I have tried to write this objective function so that I can reuse the output from MakeADFun() to fit my model to multiple data sets. I understand that when updating data, I must be working with a vector of fixed length. However, when fitting these models, the data I want to update (the capture history matrix) often changes dimension. For each data set, the number of observed animals determines the number of rows in the matrix.

To get around this, I select a value of M large enough so that the probability of observing M animals is essentially 0. I fit my model to a capture history matrix with M rows, where the last M-n rows represent artificial, unobserved animals that I manually add to the data.

Specifically, I assume the first 1:M elements of the vector labelled 'data.vec' specify an indicator vector, and the remaining elements specify the corresponding capture history matrix. This capture history matrix will have M rows, where the last M-n rows will be all-0 capture histories. Rows representing observed animals will correspond to a value of 1 in the indicator vector, and vice versa. I use the indicator vector in my calculations so that the unobserved animals do not contribute anything to the final value of the log-likelihood.
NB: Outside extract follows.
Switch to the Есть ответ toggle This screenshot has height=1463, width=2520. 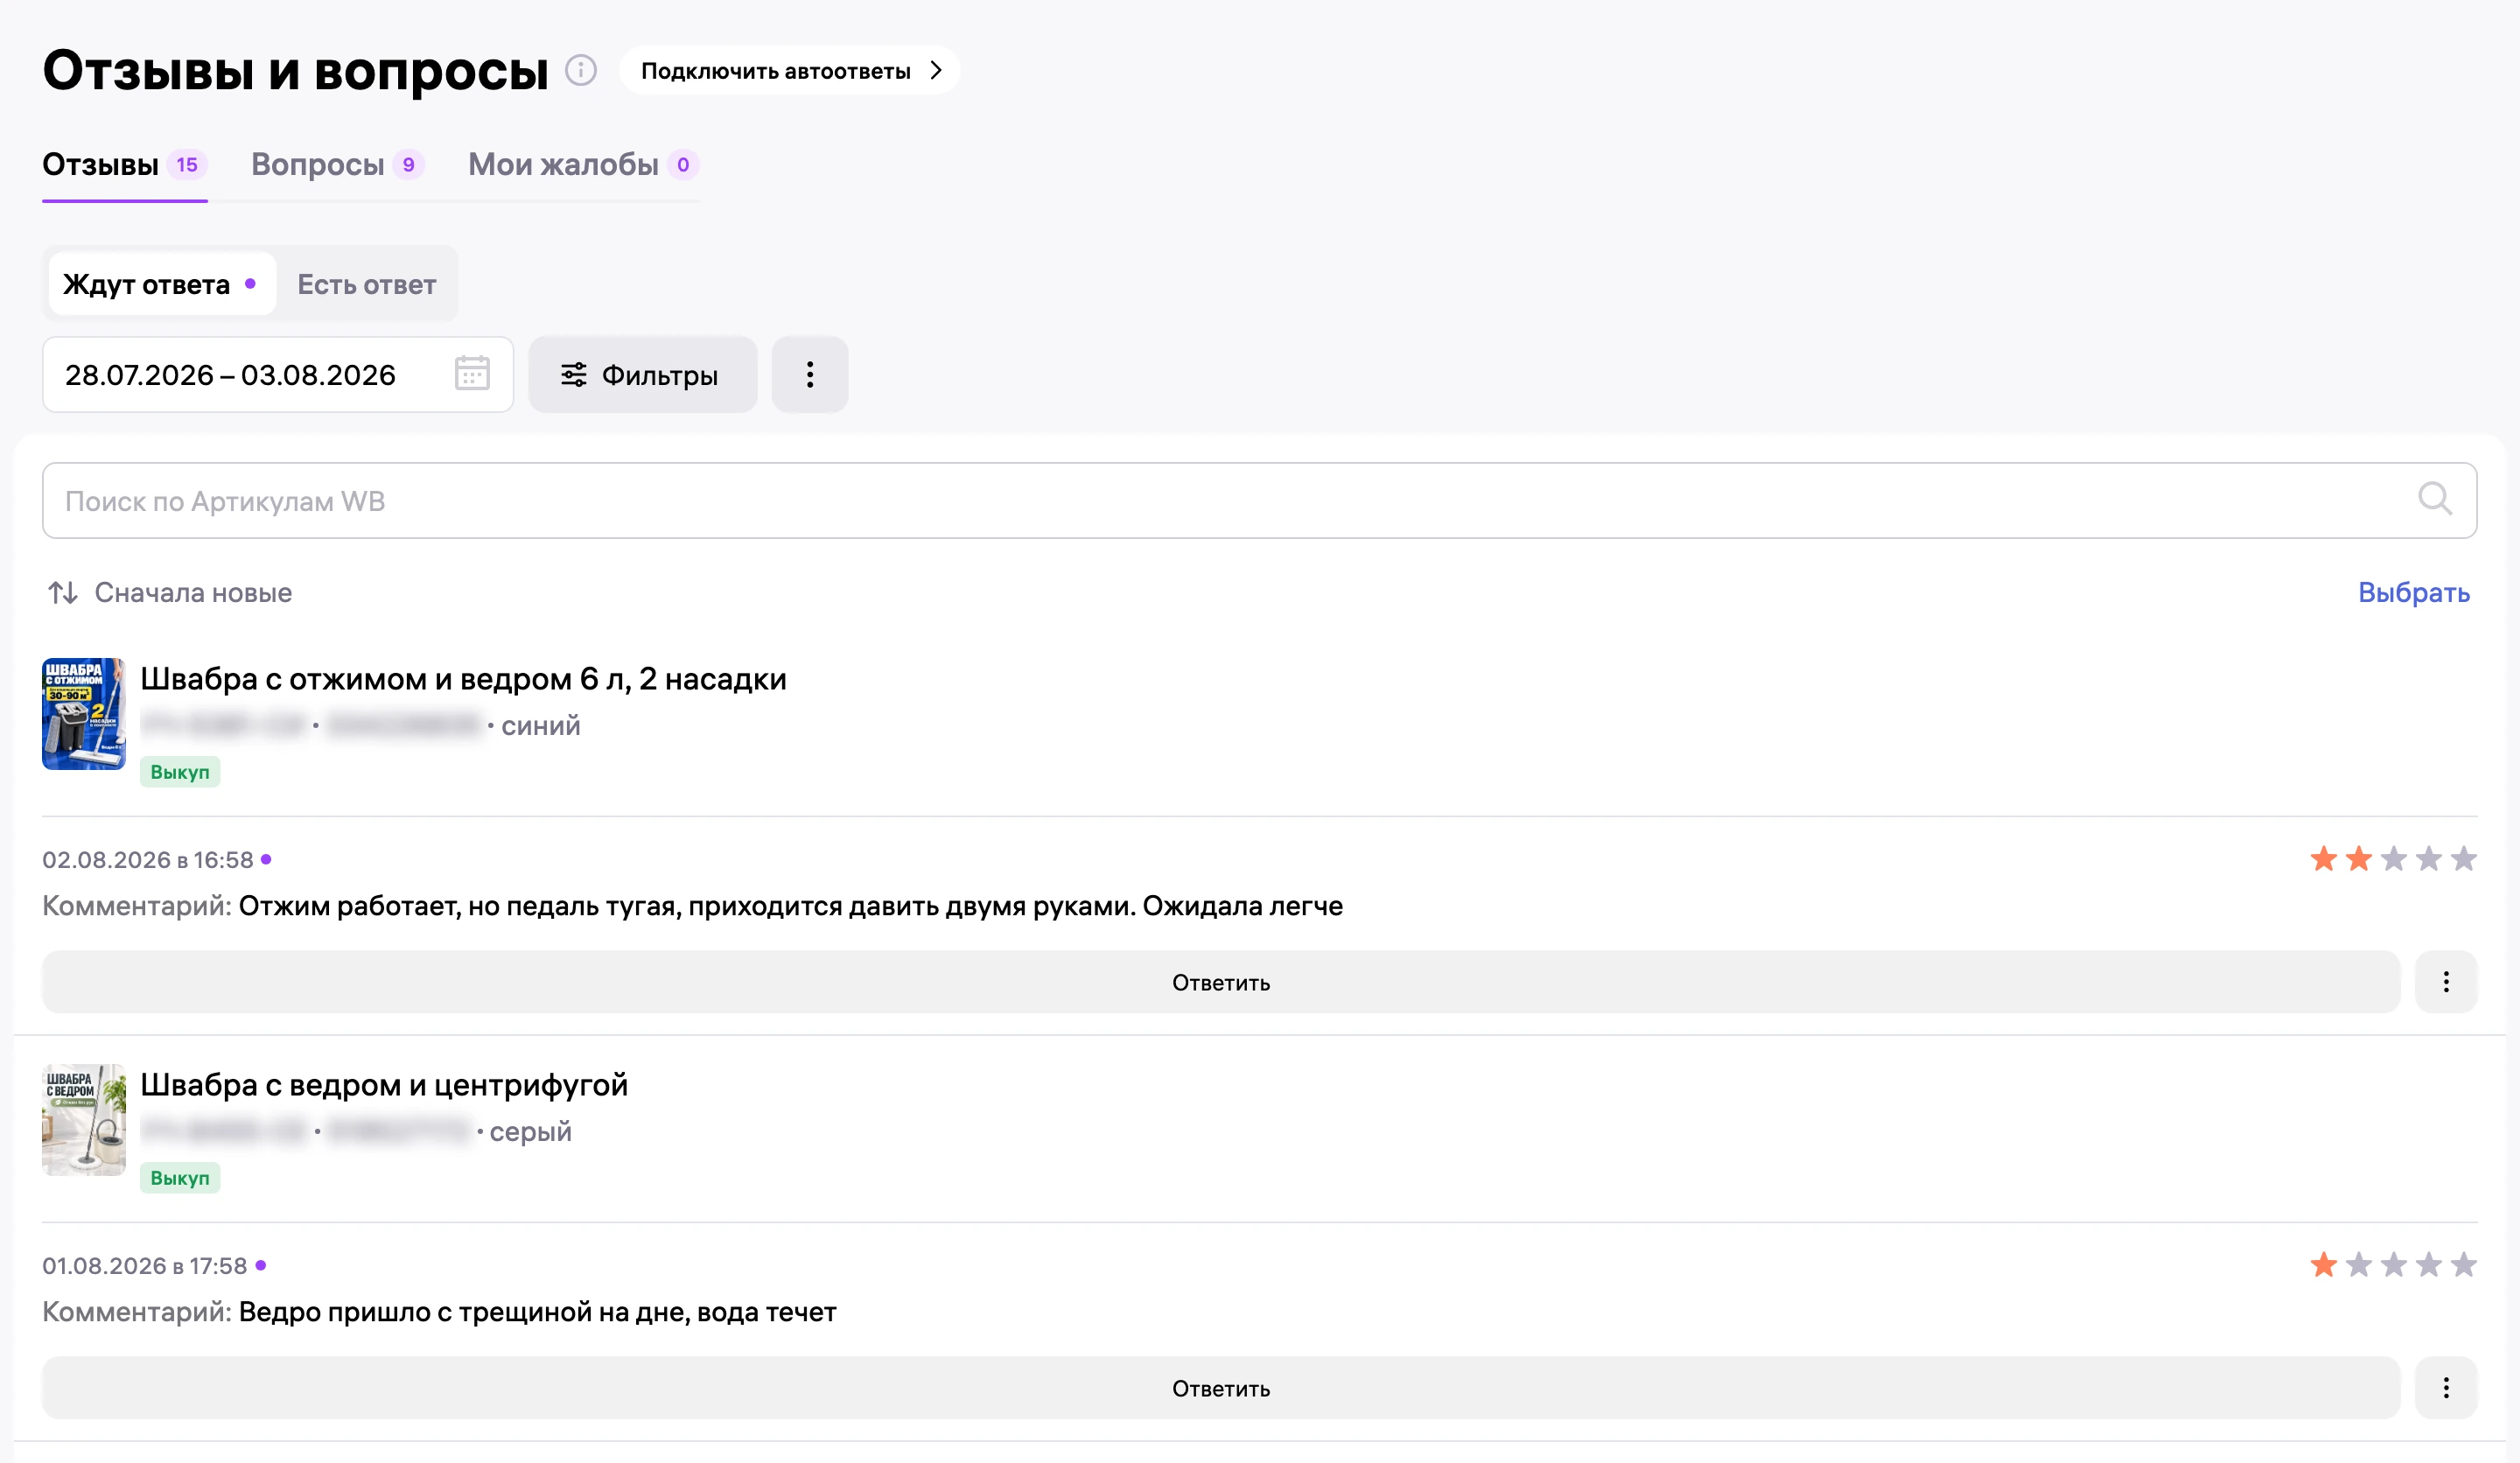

I have two main questions:

1) Are there ways I can make my objective function more efficient?

2) I would like to fit my SCR model to many simulated datasets. The approach described in (a) is my best attempt at providing the data as a vector of fixed length, so I do not have to re-run MakeADFun() to fit my model to every data set. Does this seem like a good approach, or are there any other recommended solutions to this?

Let me know if I can clarify anything. Thank you in advance!

Mollie Brooks

unread,

Aug 8, 2025, 8:23:30 AMAug 8

to Rishika Chopara, TMB Users

Hi Rishika,

Sorry this question slipped by over the summer. Maybe you fixed it already.

I might be missing some of the complexity that is needed, but it seems like things could be simplified. I made some comments below.

On 30 Jun 2025, at 07.39, 'Rishika Chopara' via TMB Users <tmb-...@googlegroups.com> wrote:

I am currently trying to use RTMB to fit SCR (spatial capture-recapture) models. I am using the following objective function:
objective.fn = function(params) {

Instead of the unpacking parts below, why are you not storing all the objects in lists named "dat" and "par" and then use the function getAll(dat, par) near the top of the objective function? That seems to be a standard from what I’ve seen.

# --------------------------------------

# Pulling in 'data.vec'
getDat = function(null) {
print("Get data")
env_get(data.env, "data")
}
empty = rep(params$beta0, 0)
data.vec = DataEval(getDat, empty)

# --------------------------------------

# Unpacking parameters
beta0 = params[["beta0"]]
logit.g0 = params[["logit.g0"]]
log.sigma = params[["log.sigma"]]
g0 = exp(logit.g0)/(1 + exp(logit.g0))
sigma = exp(log.sigma)

# Unpacking data
nocc = data[["n.occasions"]]
mask.dists = data[["mask.dists"]]
n.traps = ncol(mask.dists)
n.mask = nrow(mask.dists)
mask = data[["mask"]]
a = attr(mask, "area")

Would be possible to organize the data outside of the objective function so that animal.indicator and capt.hist are different objects in the list "dat" that I suggested above?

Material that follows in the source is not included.